Citation d´une biographie trouvé plus tard: "Lors de la fouille de l´ancien cimetière Saint-Paul en 1846, le cercueil de Rabelais est exhumé, et entreposé à l´Hôtel de Ville. Selon le procès-verbal, il contient "les restes impurs d´un homme qui souilla la robe sacerdotale par le cynisme de ses écrits et la licence de ses mœurs". Personne ne désirant prendre en charge le défunt (merci Chinon, "petite ville, grand renom..."), les os iront finir de pourrir dans l´anonymat humide des catacombes, en une promiscuité sans discernement qui n´aurait pas déplu à leur propriètaire. Le plomb du cercueil sera récupéré par la municipalité." (J-M Laclavetine: Rabelais, La Devinière ou le havre perdu).
Autres éléments du mystère: L´Eglise Saint-Paul-Saint-Louis avait été construite dans les années 1480, par la Compagnie de Jésus! Aurait-on enterré l´ancien moine fransciscain, écrivain accusé de blasphème dans un cimetière de jésuites, et trente ans après sa mort?!
La recherche continue. Le Cercle Rabelais de Helsinki sera reconnaissant à celui qui pourra éclairer le mystère de la tombe de Rabelais. Ecrivez-nous.
Mise à jour le 4.2.2001/Martti Hyvönen
Un peu d´éclaircissement
Voici le résultat des recherches ultérieures à la Dévinière en mars 2001:
Le 9 janvier 1553 Rabelais résigne ses cures de Meudon et de Saint Christophe du Jambet. Il meurt début mars. Une pièce notariale du 14 mars porte son frère Jamet Rabelais comme légataire universel. L'epitaphier de l'église St Paul donne la date du 9 mars comme celle de sa mort et indique que le décès a eu lieu rue des Jardins.
Lors des travaux d'aménagement de Paris du Baron Haussmann, certains cimetières ont du être détruits, ainsi parfois que certaines églises. Une publication était réalisée, laissant aux familles ou aux municipalités et institutions diverses un délai légal permettant de réclamer les corps.
Rabelais n'ayant aucun descendant, le département de l'Indre et Loire aurait pu réclamer le corps de Rabelais mais il parait que ce département avait alors d'autres préoccupations avec un groupe anarchiste qui faisait beaucoup parler de lui.

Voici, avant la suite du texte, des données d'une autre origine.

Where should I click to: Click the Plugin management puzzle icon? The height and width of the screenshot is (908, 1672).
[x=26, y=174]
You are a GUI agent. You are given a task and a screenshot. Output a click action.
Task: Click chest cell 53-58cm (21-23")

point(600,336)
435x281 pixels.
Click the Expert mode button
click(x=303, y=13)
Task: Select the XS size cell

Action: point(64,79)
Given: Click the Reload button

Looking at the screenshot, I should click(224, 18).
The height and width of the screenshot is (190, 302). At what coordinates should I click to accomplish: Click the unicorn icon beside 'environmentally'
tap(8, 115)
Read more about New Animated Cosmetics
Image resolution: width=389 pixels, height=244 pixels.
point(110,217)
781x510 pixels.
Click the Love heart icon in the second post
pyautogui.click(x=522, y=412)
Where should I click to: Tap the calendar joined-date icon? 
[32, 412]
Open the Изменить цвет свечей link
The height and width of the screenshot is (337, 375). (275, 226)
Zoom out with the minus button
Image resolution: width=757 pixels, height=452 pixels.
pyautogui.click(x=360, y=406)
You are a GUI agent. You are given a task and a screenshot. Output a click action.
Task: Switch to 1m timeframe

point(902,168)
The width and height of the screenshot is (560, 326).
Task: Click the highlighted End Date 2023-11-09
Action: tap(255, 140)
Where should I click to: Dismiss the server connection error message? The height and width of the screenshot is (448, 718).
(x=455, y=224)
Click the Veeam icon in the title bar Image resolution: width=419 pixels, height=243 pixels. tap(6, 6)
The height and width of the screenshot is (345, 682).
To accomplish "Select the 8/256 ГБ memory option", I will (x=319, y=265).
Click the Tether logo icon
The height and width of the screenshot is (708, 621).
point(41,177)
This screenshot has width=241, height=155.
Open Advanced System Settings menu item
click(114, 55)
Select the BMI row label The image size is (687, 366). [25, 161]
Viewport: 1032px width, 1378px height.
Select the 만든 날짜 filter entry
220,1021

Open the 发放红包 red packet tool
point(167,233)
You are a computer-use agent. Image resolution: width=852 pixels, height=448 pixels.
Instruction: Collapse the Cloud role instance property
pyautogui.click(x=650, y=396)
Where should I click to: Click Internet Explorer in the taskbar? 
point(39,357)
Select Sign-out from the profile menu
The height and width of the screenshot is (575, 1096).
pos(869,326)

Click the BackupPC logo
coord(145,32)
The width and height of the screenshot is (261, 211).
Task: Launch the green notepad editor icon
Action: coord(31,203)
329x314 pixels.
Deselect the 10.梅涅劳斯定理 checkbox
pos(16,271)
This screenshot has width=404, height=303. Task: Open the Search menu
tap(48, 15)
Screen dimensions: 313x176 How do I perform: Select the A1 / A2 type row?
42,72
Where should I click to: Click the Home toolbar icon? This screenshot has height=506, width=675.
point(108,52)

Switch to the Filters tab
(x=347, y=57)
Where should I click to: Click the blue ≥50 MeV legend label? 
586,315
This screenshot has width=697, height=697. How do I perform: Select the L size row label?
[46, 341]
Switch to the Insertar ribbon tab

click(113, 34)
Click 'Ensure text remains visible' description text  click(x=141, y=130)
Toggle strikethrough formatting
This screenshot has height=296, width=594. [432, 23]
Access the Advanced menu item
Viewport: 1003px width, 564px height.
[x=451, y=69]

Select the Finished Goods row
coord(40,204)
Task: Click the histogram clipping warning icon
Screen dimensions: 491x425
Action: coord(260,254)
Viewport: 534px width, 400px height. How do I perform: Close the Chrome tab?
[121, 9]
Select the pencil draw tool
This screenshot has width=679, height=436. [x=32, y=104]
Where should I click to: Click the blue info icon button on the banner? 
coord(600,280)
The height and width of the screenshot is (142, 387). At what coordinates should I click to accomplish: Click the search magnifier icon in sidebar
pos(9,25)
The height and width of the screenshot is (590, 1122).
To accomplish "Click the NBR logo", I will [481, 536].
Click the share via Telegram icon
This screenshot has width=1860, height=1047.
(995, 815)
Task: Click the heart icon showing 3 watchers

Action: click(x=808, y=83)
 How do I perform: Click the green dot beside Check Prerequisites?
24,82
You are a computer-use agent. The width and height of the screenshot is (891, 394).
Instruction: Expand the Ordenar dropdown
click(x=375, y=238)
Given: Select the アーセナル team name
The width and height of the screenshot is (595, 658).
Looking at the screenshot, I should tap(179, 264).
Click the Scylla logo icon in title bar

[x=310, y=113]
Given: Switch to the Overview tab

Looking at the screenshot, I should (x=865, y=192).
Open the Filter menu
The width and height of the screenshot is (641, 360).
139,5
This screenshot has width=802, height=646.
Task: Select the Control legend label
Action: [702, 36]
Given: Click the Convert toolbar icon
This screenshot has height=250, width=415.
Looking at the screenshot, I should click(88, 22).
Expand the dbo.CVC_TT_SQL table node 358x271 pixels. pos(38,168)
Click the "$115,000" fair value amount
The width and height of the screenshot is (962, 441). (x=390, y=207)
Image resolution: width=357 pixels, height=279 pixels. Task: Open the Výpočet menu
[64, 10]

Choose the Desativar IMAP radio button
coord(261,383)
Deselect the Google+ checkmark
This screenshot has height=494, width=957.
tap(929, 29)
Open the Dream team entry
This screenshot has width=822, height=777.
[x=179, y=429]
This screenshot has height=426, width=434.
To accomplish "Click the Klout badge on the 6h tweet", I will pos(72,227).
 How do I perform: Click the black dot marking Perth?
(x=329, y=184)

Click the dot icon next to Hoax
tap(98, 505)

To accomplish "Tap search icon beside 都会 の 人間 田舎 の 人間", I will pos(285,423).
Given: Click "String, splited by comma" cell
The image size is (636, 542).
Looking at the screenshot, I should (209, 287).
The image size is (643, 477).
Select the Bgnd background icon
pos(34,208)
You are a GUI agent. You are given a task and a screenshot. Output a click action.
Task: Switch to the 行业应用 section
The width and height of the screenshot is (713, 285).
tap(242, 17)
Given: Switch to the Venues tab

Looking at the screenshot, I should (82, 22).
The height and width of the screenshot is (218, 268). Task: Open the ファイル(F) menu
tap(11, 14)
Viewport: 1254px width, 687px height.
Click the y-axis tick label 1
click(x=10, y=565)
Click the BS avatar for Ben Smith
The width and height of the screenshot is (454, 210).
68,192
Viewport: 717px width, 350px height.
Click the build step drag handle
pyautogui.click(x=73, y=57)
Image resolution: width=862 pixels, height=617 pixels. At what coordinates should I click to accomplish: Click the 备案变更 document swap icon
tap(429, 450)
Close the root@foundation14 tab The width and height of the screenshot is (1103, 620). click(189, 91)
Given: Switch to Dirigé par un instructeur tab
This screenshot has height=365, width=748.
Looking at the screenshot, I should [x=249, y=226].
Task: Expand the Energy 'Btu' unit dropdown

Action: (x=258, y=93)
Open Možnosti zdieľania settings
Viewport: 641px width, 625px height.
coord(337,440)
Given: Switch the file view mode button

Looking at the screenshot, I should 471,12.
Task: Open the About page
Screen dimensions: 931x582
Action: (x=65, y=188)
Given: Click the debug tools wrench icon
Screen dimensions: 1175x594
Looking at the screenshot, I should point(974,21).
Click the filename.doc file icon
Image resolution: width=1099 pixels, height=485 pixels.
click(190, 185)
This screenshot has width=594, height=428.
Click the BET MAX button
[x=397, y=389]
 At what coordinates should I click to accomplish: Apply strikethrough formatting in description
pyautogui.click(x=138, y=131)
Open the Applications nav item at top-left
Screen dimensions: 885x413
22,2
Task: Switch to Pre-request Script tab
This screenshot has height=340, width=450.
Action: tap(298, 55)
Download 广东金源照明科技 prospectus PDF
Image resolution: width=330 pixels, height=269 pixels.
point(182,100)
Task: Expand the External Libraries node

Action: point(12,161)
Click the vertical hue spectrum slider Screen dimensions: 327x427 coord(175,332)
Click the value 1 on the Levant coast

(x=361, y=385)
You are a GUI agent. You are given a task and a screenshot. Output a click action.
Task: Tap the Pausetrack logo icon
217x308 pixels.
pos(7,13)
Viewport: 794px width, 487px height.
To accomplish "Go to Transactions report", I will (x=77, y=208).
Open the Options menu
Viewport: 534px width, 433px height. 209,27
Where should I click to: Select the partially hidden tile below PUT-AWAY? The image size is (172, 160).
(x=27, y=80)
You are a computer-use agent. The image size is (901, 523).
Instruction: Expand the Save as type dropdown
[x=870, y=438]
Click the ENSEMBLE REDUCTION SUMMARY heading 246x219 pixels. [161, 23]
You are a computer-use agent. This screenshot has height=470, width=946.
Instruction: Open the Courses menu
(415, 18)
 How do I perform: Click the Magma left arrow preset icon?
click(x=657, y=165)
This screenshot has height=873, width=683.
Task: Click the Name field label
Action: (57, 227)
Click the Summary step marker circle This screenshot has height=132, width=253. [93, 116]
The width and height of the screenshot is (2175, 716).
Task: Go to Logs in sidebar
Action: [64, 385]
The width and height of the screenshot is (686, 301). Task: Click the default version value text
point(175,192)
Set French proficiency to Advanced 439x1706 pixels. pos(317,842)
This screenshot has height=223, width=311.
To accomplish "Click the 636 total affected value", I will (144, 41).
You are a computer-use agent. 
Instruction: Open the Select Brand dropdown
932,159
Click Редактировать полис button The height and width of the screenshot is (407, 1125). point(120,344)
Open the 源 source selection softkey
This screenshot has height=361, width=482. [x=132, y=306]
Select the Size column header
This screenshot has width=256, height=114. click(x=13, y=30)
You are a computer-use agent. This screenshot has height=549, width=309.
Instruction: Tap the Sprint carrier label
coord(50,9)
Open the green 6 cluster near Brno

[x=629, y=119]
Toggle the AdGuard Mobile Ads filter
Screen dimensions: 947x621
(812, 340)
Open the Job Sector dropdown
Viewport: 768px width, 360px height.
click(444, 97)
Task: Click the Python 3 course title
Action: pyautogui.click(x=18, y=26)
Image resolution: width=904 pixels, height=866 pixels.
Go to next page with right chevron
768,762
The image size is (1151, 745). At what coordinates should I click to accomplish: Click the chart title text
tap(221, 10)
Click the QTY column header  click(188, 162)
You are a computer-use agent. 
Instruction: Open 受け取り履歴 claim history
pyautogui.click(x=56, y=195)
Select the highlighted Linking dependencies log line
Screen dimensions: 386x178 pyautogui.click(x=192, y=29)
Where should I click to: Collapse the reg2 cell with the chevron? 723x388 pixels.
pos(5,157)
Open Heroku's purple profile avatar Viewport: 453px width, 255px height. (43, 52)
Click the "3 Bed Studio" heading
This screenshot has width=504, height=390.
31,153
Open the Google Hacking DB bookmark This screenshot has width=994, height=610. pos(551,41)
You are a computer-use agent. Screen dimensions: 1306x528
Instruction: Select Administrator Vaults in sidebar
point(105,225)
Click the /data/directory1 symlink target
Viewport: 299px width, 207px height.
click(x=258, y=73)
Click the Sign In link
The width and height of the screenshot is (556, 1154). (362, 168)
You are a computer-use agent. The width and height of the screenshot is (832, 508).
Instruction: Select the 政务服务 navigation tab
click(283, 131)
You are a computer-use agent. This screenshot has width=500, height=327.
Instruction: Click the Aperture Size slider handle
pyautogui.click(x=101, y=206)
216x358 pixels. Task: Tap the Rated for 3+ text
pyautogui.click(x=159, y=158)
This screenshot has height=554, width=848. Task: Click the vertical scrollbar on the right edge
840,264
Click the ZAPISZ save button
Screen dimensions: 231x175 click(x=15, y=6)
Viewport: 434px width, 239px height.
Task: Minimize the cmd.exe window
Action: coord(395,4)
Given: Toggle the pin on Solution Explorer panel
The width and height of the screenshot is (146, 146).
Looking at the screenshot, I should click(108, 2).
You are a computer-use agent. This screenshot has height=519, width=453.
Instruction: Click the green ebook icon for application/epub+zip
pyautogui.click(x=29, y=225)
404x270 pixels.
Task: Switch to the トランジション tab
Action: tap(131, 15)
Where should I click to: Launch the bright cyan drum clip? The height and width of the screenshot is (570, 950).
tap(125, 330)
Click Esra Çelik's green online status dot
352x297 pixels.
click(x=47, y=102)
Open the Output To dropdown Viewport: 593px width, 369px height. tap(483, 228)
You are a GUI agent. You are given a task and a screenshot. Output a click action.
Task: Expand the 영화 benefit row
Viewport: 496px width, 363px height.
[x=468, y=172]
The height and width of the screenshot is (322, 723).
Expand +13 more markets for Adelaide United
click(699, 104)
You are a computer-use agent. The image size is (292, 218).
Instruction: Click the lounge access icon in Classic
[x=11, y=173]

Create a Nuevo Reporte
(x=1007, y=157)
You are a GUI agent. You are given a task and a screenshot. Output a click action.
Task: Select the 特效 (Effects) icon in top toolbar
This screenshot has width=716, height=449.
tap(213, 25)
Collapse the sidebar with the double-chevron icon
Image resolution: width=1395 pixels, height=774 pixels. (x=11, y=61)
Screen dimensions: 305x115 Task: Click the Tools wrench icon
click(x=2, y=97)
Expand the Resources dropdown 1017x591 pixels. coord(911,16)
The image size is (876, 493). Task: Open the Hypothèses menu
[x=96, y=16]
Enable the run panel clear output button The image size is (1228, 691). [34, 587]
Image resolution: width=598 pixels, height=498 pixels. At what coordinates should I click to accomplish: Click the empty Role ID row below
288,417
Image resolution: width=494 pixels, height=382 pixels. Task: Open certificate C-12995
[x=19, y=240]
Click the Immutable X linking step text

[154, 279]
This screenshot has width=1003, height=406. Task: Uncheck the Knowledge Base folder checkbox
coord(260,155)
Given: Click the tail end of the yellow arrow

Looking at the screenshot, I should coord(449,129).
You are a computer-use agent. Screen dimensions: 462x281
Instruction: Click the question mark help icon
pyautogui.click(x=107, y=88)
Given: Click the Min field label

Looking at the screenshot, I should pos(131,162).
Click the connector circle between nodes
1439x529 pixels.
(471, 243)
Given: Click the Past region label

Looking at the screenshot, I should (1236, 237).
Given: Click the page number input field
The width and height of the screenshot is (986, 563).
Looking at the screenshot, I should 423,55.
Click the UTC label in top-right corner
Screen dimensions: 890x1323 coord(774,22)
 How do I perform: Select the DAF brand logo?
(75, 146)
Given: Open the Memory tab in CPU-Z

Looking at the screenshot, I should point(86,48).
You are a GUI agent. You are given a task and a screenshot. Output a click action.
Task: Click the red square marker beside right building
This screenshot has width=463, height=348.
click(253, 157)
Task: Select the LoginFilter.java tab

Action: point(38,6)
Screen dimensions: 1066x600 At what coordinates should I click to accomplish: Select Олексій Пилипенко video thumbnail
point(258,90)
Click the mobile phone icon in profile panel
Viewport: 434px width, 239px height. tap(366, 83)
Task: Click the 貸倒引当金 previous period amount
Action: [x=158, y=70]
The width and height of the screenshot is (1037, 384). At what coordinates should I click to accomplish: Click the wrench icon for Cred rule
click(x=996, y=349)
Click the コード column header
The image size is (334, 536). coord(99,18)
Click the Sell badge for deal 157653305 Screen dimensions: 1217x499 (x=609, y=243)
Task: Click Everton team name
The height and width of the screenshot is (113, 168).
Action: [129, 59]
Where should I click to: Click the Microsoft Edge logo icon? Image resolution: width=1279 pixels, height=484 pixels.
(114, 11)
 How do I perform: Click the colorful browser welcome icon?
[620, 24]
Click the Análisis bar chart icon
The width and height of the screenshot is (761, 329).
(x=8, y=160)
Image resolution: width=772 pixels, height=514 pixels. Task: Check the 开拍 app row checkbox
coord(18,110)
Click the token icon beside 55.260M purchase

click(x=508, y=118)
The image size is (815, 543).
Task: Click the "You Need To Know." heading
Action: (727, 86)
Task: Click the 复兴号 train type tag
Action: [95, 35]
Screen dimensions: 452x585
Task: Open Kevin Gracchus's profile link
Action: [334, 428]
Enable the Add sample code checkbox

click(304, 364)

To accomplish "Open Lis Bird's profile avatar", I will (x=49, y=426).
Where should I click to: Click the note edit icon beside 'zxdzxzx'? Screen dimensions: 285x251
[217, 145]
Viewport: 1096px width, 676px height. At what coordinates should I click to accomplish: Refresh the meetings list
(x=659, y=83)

D'autre part, une demande (de quelle origine?) avait alors été faite auprès du Ministre pour que Rabelais soit inhumé au Panthéon. La demande a été bloquée par un fonctionnaire zélé qui a noté sur le dossier: "prêtre athée". La demande n'est jamais allée jusqu'au Ministre.
Comme pour tous les corps non réclamés, un tibia et le crâne ont alors été placés dans les catacombes de Paris et les autres ossements ont été jetés dans la Seine. Les pierres tombales ont été détruites. Les 2 paroisses de St Paul et de St Pierre ont fusionné en une seule: St Pierre-St Paul.